What I'm saying is, the use of the word ungodly as a noun dates an immense stony sermon that spreads 475 feet across a hill in southeast Kansas, just behind a golf course. "CHRIST DIED FOR THE UNGODLY," that massive message proclaims, all upper-case in whitewashed boulders, each letter 18 feet high and 12 feet wide. That's heavyweight preaching.
"Scripture Hill," the locals call it, because it is. It's not Mount Rushmore or Crazy Horse Monument, but the size of that sermon will stop you in your tracks--it's that huge: "CHRIST DIED FOR THE UNGODLY."
Creating those words became the holy vocation of a godly man named Mr. Fred Horton, who, in 1889, spent his working days as a dispatcher on the Sante Fe railroad. To say the least, Mr. Horton was a pious man--no fool would have taken on such a job otherwise. He worked on his vision every day after work.
His wife and kids would hitch the horse to the wagon, people say, and head to railroad yards to pick up Father after work. After a short supper, he'd hoof it up the hill. Mostly he worked up there alone, although sometimes, people say, he had a little help from a man remembered only as an African-American, a man who had a wagon, which--my goodness! --must have come in handy. We're talking stones akin to boulders here, not pebbles you skip off a pond.
You got to love the whole story, whether or not you buy the sermon. This Mr. Horton, ordinary guy full of extraordinary passion, wasn't looking for fame or fortune. He just wanted to tell the ungodly--people who don't think much about God--what was plain-and-simple fact in his book: that they are loved. Horton's huge whitewashed stones aren't intended to blackball anyone. He thought he was just being helpful, and he was.
More than a century ago already, Mr. Horton could no longer do maintenance up there, and, sadly enough, the Great Plains are not without bushy weeds. What townspeople knew was that if nobody knocked them down and the whitewash faded in the hot Kansas sun, that 475-foot message would simply someday disappear, and there'd be no more "Scripture Hill."
Somebody had to keep Mr.
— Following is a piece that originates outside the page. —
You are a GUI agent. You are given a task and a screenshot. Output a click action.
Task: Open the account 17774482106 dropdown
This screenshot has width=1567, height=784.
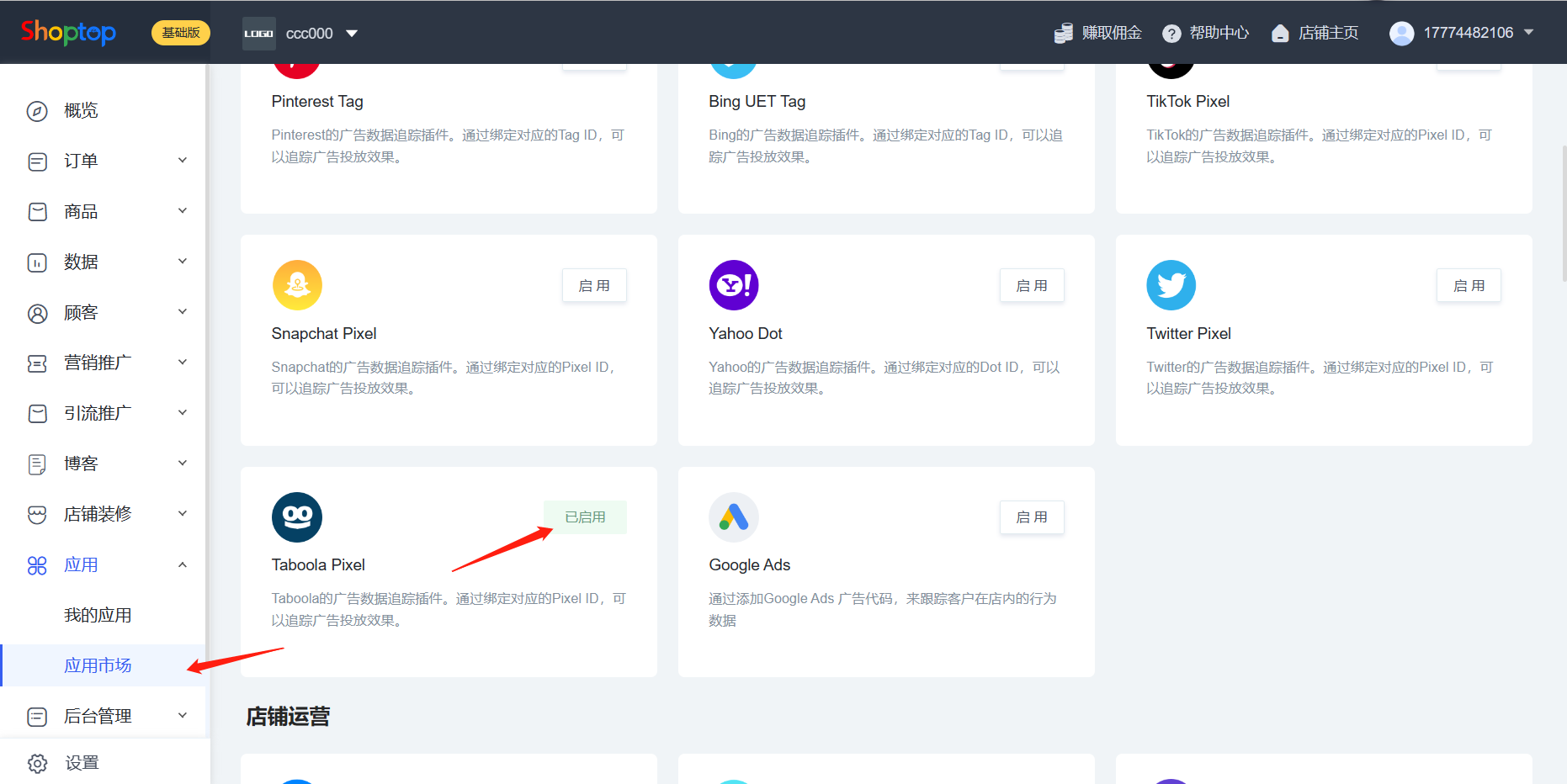[x=1528, y=33]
Horton's work alive, the locals told themselves. And you'll be pleased to know, as I am, that they did and do and will. An entire 120 years later, Mr. Horton's sermon is still there brightly. Arkansas City is very proud of their Scripture Hill.
But big as it is, you won't see those words easily because Mr. Horton was a man of his time. He wanted that scripture to be seen by thousands and thousands who rode the Santa Fe Railroad, so those words are still up there boldly on the hill above tracks, but no one travels the tracks anymore. The scripture is there, but if you want to see it, you'd better bring a drone.
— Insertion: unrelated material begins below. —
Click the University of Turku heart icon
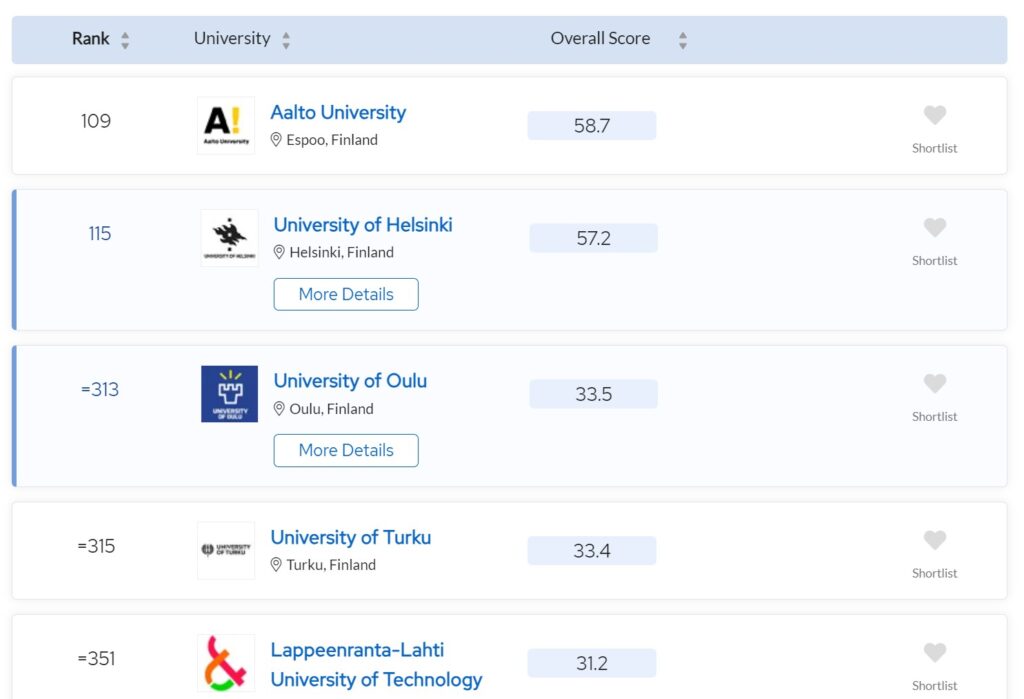Viewport: 1024px width, 699px height. (934, 541)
No matter. Every year, the locals pull weeds and put down whitewash on those big stones Mr. Horton arranged up there steadfastly. That's why the sermon on the hill is still there, as distinct as if that bible verse were written in the landscape by the hand of the Lord just yesterday.
I'm quite sure Mr. Horton the dispatcher would like that--and so, I must admit, do I.
Fact is, even if you consider yourself among the ungodly, you can't help take heart when you look up and see all those crisp white letters still writ large across Scripture Hill. I swear, it’ll bring a smile.